As I was lying there, noticing her long legs and spindly arms taking up much of the bed (she is quite an octopus in her sleep, and in her preparing to sleep), I was struck by how tiny she was a mere 10 and 1/2 years ago.  All those years ago, her sleep/wake schedule was the one I followed.   She and I did everything together.  We lived farther away from our church community, and were alone many of the days, as Chris worked nights and was often sleeping.  I couldn't hold back the tears. When I had that girl, I thought I was ill equipped about 1 week into the parenting gig.  Mercy is what kept our family together.  Mercy and naps.

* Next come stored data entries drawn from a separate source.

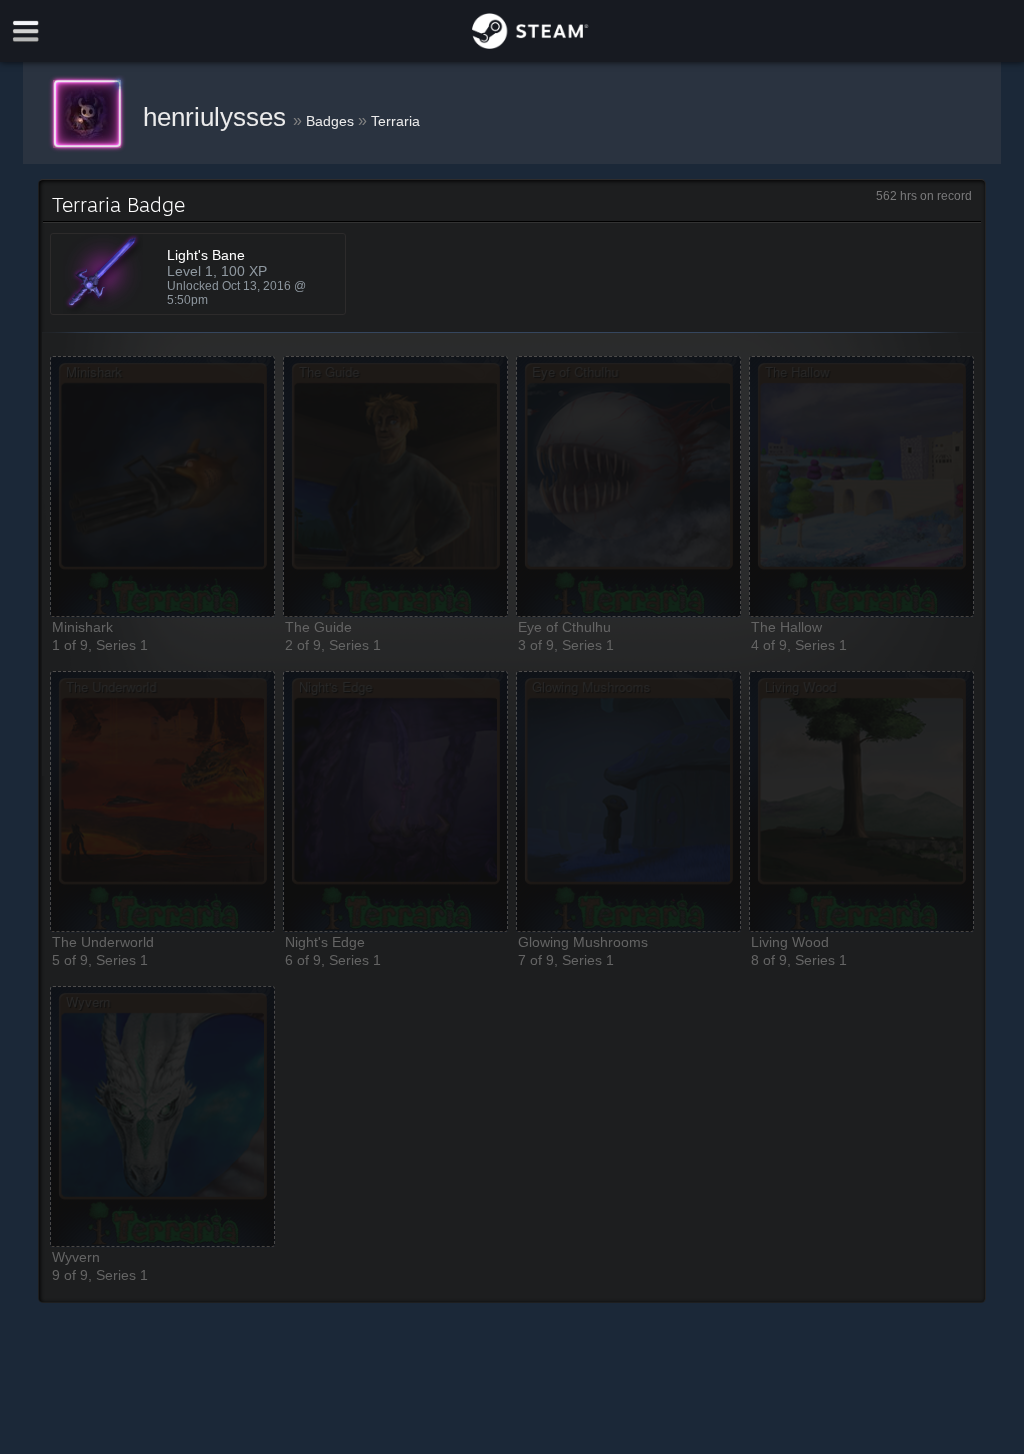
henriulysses (218, 117)
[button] (162, 486)
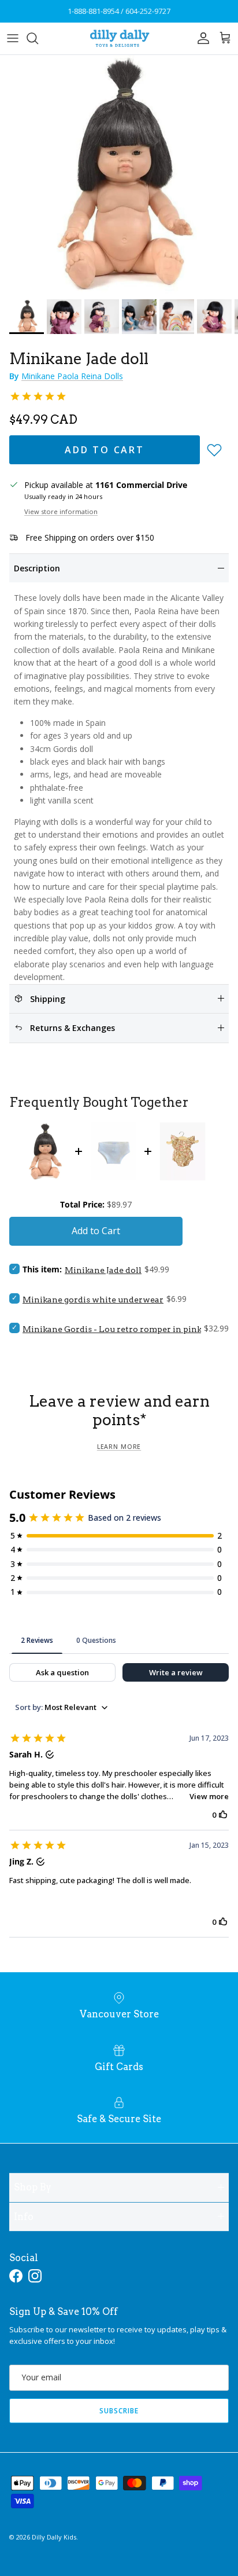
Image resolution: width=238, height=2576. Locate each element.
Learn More (119, 1447)
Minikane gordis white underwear (93, 1299)
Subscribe (119, 2411)
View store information (61, 511)
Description (37, 568)
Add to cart (104, 449)
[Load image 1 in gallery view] (119, 174)
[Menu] (12, 38)
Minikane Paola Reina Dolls (72, 375)
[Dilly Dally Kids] (119, 38)
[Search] (38, 38)
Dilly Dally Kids (54, 2537)
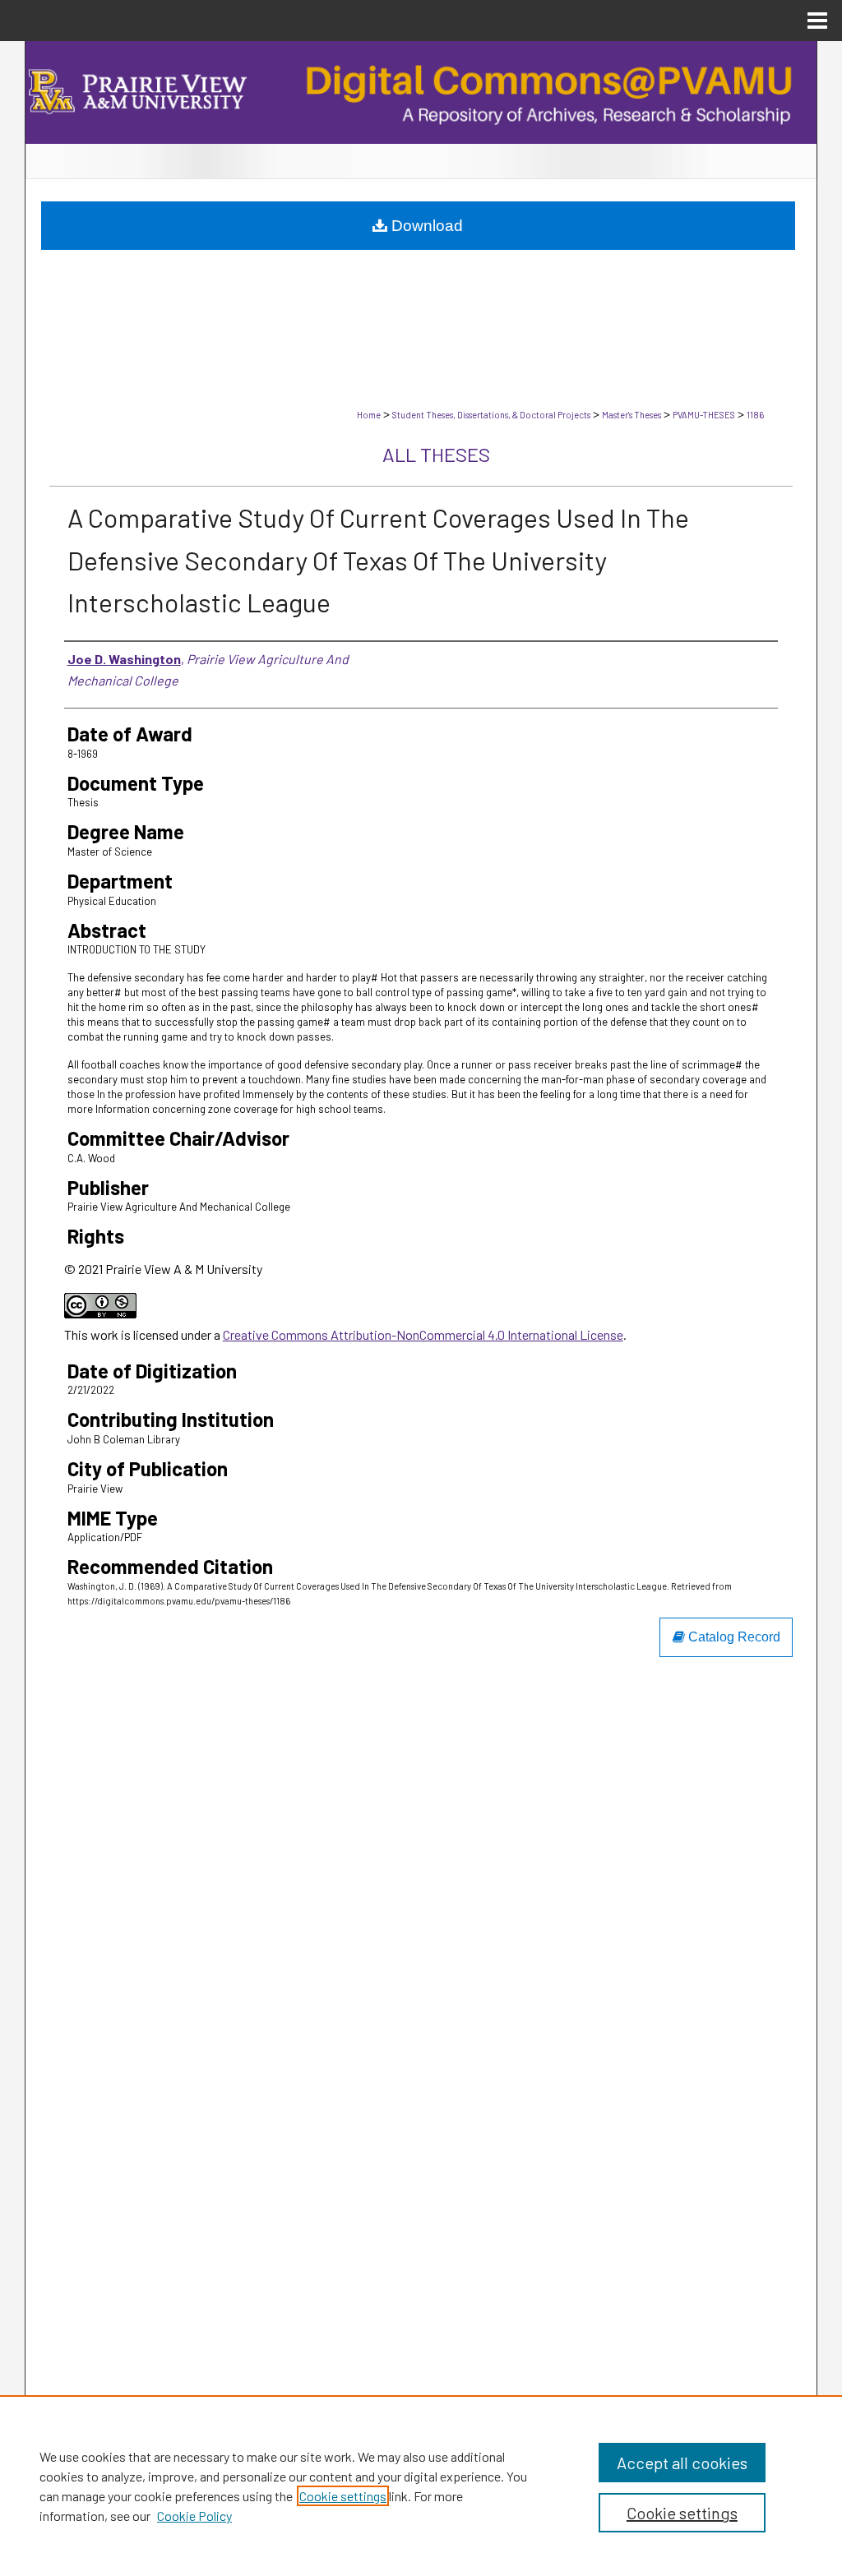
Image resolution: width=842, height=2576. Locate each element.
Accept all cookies (682, 2462)
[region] (421, 2485)
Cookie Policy (194, 2515)
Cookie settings (342, 2496)
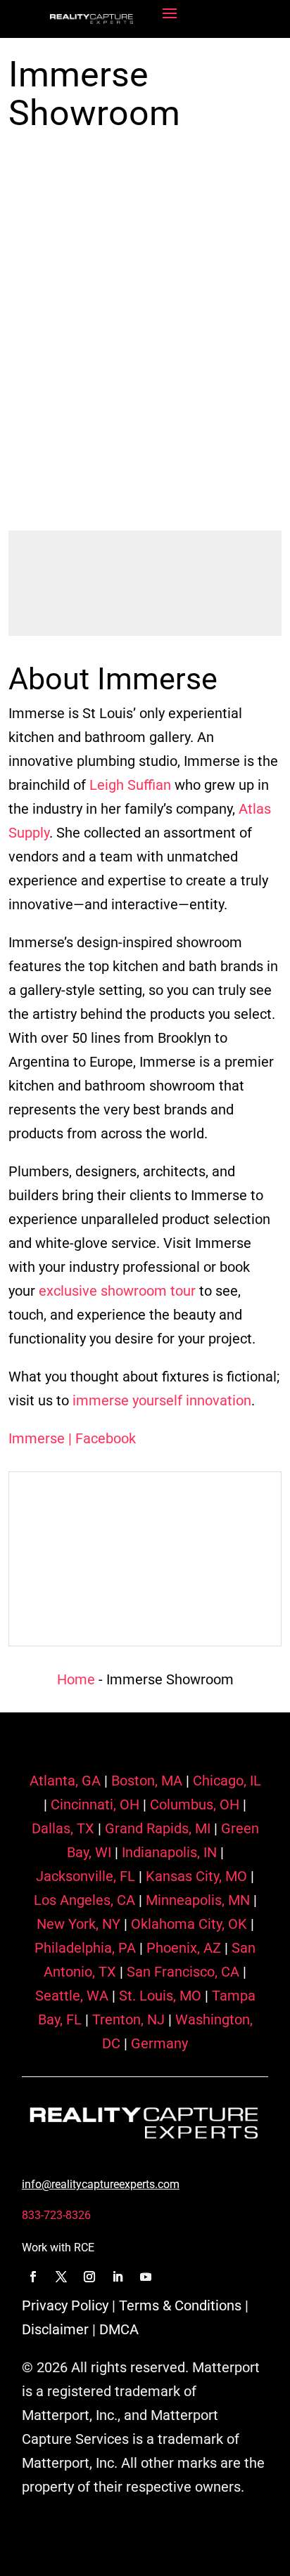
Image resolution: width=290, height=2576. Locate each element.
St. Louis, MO (158, 1995)
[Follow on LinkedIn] (117, 2276)
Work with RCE (58, 2247)
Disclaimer (55, 2329)
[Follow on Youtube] (145, 2276)
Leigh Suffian (130, 784)
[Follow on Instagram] (89, 2276)
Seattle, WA (71, 1995)
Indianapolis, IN (167, 1852)
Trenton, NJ (127, 2019)
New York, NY (78, 1923)
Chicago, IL (225, 1780)
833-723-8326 (56, 2215)
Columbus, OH (192, 1804)
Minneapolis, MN (196, 1900)
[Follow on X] (61, 2276)
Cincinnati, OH (93, 1804)
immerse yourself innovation (161, 1400)
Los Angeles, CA (84, 1900)
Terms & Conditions (180, 2305)
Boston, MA (145, 1780)
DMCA (119, 2329)
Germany (157, 2043)
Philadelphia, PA (85, 1947)
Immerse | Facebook (72, 1438)
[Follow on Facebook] (33, 2276)
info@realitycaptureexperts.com (100, 2184)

Here's the thing.  11 is creeping up on us, and I am terrified.  There is more independence, more responsibility and more opportunities for longer lasting consequences coming our way.  I look at my girl and I question myself as a mom.  I am crippled with insecurity.  Because I know my shortcomings.  That list is long.  And ugly.  I don't like that the Lord will use this time to grow me along with growing her.  I want to be grown and complete- an expert so to speak.  He requires what's best though...Truth, and Grace, and Mercy, and Forgiveness. Patience, Faith, Unconditional Love - all of these are evidence of Him.  It's an adventure, wherever we are headed.




 Photobucket

1 comment:

  1. Beautiful post. You walk the parenting a tween line beautifully and with much Grace. She is an amazing girl who is blessed with parents who know this job is bigger than them. It keeps all of you in His hands, the safest place to be during the unsurity of babies growing up. Love you.